(Saved entries)
+ + + +

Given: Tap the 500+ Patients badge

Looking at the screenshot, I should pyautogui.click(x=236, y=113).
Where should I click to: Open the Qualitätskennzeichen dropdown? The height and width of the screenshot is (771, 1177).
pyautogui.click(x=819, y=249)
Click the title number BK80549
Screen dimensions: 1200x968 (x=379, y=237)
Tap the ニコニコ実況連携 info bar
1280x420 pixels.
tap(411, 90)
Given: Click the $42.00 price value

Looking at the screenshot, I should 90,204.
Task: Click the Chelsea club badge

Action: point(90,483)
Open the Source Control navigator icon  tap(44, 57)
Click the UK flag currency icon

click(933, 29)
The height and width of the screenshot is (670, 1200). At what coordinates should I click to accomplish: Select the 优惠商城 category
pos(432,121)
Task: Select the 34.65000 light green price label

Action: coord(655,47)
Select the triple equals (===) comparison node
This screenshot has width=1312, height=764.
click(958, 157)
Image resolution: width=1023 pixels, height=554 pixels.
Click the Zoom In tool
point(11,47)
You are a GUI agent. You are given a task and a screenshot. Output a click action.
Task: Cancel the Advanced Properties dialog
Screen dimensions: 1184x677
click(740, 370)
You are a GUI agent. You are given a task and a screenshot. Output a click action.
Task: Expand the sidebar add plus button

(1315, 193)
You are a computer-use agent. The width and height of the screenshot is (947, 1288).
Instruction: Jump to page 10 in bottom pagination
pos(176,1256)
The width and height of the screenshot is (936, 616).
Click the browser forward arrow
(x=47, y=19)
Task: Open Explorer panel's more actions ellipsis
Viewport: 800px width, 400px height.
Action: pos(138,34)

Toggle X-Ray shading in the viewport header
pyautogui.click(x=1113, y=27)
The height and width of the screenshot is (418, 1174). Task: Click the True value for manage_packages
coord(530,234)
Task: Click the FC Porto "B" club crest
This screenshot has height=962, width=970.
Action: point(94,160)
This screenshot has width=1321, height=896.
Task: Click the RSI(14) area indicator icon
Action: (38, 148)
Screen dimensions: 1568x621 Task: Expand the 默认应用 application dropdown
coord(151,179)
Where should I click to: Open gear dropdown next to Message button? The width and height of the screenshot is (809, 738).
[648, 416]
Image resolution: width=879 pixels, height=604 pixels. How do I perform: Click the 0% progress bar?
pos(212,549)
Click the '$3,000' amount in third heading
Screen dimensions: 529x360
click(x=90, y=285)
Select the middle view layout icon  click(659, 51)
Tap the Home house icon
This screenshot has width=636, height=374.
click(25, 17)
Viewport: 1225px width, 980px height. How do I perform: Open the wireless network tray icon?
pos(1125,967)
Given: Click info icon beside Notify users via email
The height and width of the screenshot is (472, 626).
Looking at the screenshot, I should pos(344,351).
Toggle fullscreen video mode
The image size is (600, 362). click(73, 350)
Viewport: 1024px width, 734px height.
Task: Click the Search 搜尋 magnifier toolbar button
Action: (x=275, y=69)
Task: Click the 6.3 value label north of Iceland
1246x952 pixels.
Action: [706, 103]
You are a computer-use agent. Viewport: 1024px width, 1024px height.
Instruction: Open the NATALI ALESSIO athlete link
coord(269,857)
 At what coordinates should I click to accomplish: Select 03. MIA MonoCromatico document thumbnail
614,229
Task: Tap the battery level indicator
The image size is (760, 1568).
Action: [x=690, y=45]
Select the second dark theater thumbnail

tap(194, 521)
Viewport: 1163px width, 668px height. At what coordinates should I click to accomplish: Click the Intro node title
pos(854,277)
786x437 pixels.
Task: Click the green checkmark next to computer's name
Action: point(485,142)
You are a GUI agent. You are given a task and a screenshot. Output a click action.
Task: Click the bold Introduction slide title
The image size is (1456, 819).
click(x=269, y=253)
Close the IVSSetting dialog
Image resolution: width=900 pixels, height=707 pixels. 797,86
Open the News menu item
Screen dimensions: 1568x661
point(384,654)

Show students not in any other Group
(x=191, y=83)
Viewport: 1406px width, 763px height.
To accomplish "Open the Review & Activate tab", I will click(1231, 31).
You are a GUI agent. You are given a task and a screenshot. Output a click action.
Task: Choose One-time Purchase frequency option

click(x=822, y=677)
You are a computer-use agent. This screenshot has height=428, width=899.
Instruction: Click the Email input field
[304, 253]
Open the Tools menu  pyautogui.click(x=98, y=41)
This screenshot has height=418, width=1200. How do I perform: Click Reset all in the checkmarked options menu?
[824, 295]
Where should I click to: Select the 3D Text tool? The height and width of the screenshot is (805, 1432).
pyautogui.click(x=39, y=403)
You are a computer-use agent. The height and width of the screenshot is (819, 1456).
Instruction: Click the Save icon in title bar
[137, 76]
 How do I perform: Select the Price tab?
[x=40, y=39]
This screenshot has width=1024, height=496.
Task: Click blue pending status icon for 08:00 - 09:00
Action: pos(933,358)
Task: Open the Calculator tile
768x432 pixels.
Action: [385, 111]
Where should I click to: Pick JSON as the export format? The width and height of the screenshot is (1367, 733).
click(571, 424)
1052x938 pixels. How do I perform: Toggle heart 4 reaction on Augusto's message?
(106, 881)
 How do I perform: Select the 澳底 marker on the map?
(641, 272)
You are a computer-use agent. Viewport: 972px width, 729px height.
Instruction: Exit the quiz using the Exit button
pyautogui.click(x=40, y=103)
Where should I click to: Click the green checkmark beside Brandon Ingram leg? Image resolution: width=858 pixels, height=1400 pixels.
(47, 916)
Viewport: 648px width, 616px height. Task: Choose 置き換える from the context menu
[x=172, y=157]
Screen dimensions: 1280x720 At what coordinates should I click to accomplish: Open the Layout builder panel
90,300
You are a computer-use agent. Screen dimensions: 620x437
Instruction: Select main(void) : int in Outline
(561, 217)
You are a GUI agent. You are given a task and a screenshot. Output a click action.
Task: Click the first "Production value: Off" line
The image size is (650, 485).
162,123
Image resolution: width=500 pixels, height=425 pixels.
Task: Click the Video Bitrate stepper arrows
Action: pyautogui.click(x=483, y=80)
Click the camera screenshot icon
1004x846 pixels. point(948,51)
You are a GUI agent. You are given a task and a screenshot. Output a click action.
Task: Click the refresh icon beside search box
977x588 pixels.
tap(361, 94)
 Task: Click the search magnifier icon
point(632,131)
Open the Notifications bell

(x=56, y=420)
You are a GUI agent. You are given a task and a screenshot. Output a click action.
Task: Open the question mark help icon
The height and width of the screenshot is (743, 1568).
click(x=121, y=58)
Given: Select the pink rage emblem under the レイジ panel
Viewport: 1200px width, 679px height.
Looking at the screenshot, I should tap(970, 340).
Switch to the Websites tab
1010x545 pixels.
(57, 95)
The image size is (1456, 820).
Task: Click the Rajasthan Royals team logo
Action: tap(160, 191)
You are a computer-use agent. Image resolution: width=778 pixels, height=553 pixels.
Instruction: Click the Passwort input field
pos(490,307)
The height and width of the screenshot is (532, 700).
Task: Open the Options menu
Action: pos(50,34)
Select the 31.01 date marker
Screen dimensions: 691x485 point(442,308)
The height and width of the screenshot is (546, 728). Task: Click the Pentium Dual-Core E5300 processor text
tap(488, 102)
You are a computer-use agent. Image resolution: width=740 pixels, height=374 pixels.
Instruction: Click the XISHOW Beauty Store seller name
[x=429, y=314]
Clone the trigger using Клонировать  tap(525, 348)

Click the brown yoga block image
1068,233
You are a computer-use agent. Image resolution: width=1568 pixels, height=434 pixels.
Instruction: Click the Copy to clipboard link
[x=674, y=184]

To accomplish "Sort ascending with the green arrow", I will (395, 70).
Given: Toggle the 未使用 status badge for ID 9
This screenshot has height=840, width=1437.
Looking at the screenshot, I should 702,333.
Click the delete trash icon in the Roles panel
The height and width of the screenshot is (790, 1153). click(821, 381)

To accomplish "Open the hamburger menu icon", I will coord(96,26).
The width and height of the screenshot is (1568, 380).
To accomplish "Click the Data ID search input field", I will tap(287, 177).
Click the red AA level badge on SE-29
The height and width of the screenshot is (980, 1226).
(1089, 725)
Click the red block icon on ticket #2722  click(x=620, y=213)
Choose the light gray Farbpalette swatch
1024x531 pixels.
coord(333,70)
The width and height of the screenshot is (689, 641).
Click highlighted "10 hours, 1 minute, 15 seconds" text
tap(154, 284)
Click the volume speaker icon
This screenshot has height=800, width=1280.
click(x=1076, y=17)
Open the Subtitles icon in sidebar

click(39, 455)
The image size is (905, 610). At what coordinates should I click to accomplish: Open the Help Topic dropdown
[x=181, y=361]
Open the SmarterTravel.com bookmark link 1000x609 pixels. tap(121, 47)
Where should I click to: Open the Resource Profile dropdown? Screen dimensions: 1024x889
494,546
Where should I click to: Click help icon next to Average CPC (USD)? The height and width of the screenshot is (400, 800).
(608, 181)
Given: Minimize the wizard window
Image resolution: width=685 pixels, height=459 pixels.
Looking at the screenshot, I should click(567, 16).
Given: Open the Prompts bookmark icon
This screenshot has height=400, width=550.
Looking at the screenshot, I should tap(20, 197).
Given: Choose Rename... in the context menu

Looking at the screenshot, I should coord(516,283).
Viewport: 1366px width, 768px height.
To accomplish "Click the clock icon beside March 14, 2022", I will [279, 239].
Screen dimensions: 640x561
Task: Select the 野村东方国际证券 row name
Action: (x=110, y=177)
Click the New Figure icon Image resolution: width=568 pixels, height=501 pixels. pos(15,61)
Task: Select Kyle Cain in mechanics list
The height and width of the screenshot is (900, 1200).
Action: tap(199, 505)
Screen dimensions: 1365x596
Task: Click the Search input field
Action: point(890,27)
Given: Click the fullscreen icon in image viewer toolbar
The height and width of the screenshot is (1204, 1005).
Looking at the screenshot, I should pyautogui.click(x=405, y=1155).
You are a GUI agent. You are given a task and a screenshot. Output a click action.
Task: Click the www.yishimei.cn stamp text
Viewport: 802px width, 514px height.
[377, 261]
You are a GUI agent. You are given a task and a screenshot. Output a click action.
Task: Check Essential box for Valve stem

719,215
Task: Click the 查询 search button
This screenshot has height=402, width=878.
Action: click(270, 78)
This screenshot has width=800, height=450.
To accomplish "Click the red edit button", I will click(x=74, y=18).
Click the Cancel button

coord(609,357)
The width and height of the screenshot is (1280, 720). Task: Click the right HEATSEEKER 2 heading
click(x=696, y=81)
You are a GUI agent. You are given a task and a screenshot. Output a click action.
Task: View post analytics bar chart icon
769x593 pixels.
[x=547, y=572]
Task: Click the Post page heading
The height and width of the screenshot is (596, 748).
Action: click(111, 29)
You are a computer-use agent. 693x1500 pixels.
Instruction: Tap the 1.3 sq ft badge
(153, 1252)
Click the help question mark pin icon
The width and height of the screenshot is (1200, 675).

+ + + +

▶ _WORK INSTRUCTIONS_
Reproduce each line from the data that has "question" in it.

▶ _COMPLETED TASK_
Task: Open the question mark help icon
Click the help question mark pin icon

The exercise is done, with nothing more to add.